== Data to use ==
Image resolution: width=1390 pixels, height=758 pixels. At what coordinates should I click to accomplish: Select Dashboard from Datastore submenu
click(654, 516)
...
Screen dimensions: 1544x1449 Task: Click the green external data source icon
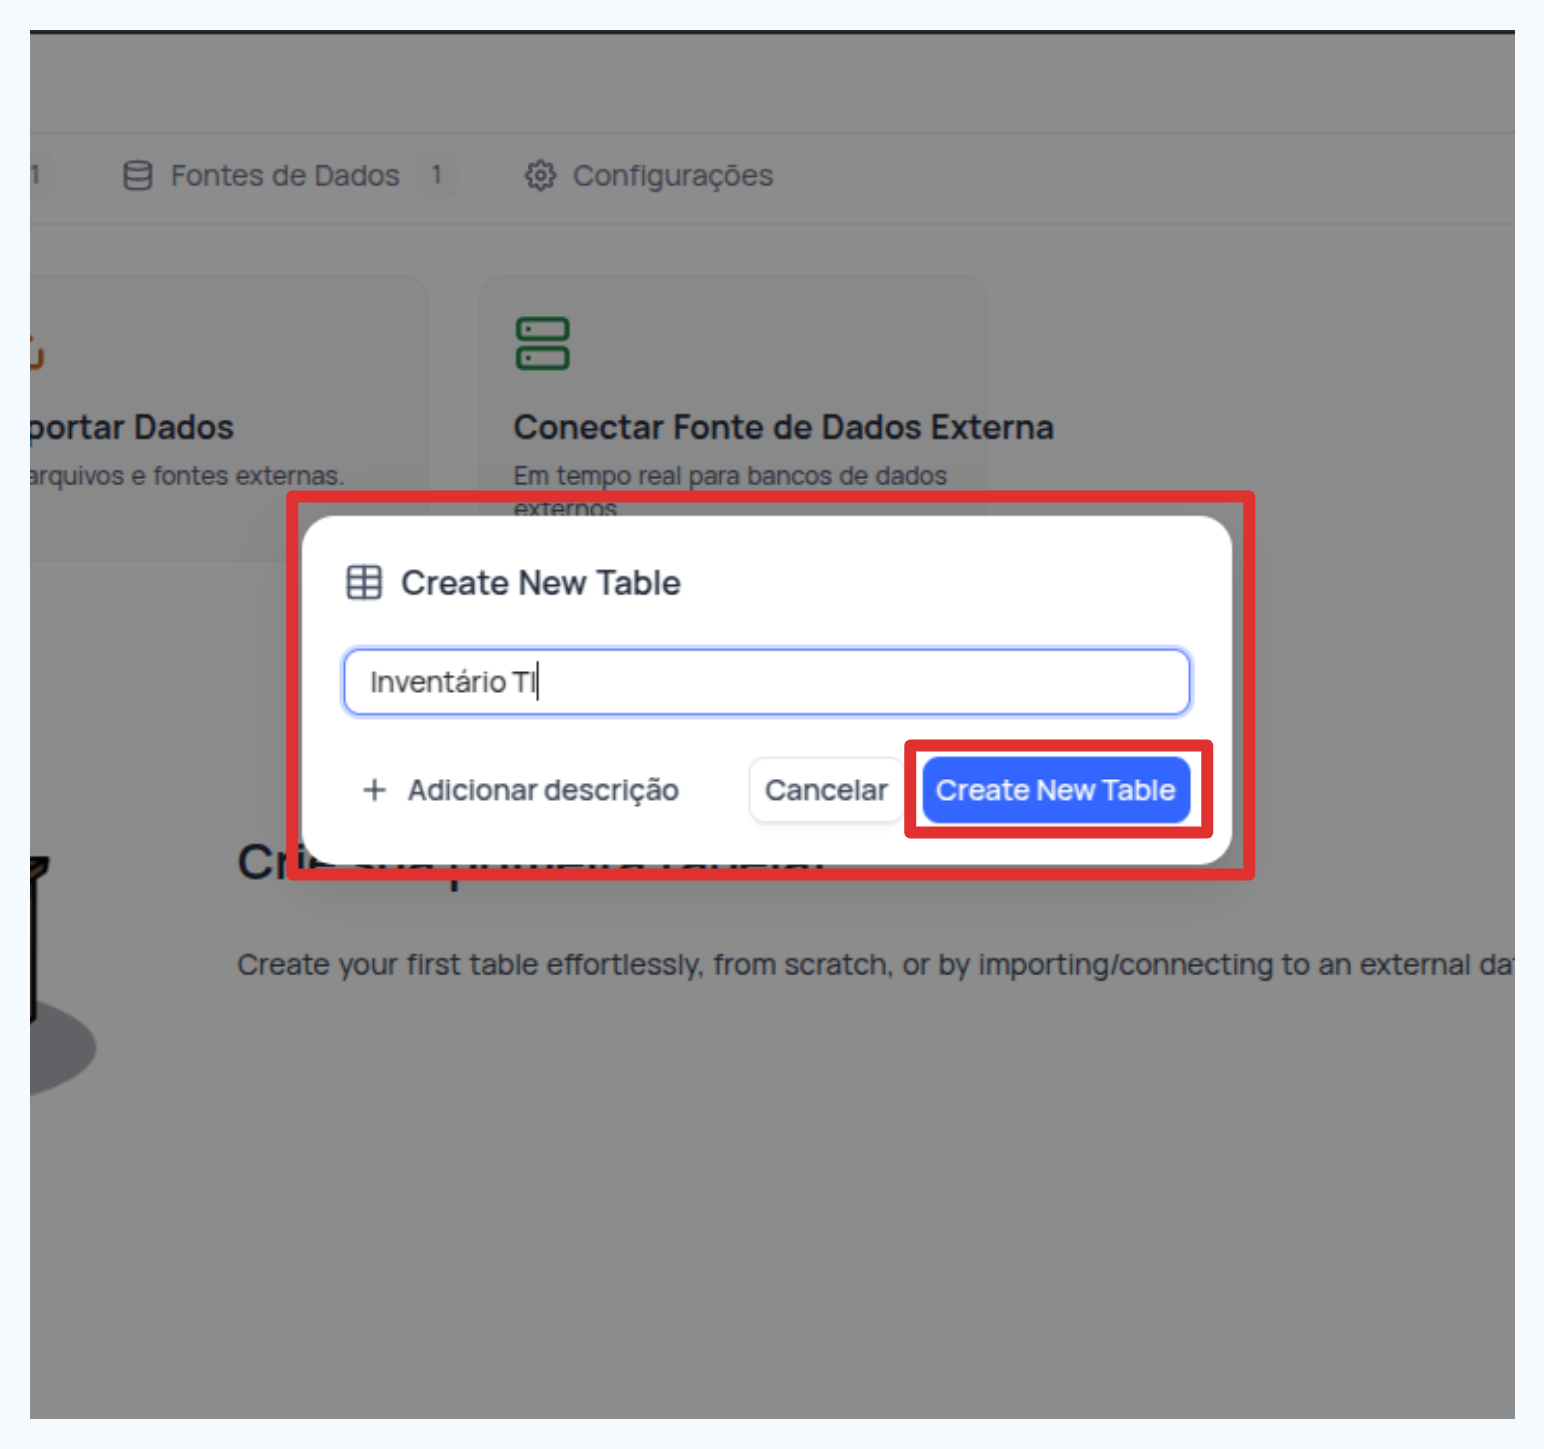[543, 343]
* * *
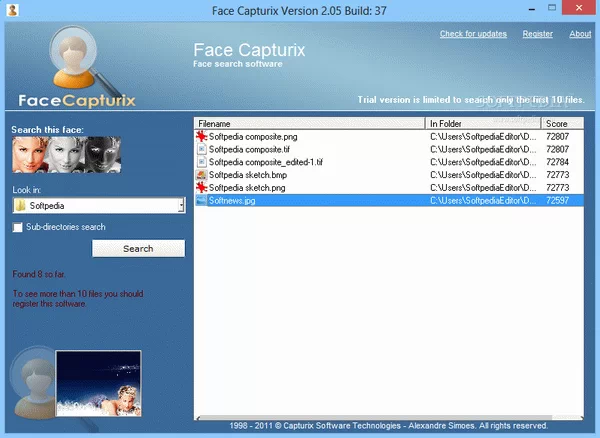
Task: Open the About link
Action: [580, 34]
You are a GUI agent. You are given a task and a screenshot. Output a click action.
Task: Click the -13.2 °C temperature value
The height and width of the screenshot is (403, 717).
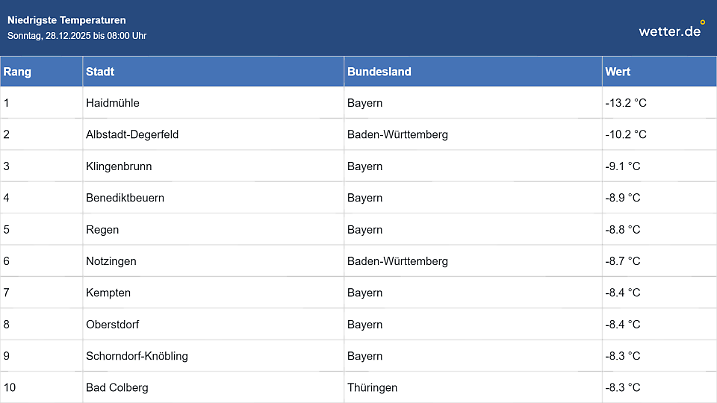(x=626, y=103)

== Requirement ==
Extract the lines between the one containing "Image resolution: width=1390" and the one containing "click(654, 516)", inclusive, copying them exactly.

== Task output ==
Image resolution: width=1390 pixels, height=758 pixels. At what coordinates should I click to accomplish: Select Dashboard from Datastore submenu
click(654, 516)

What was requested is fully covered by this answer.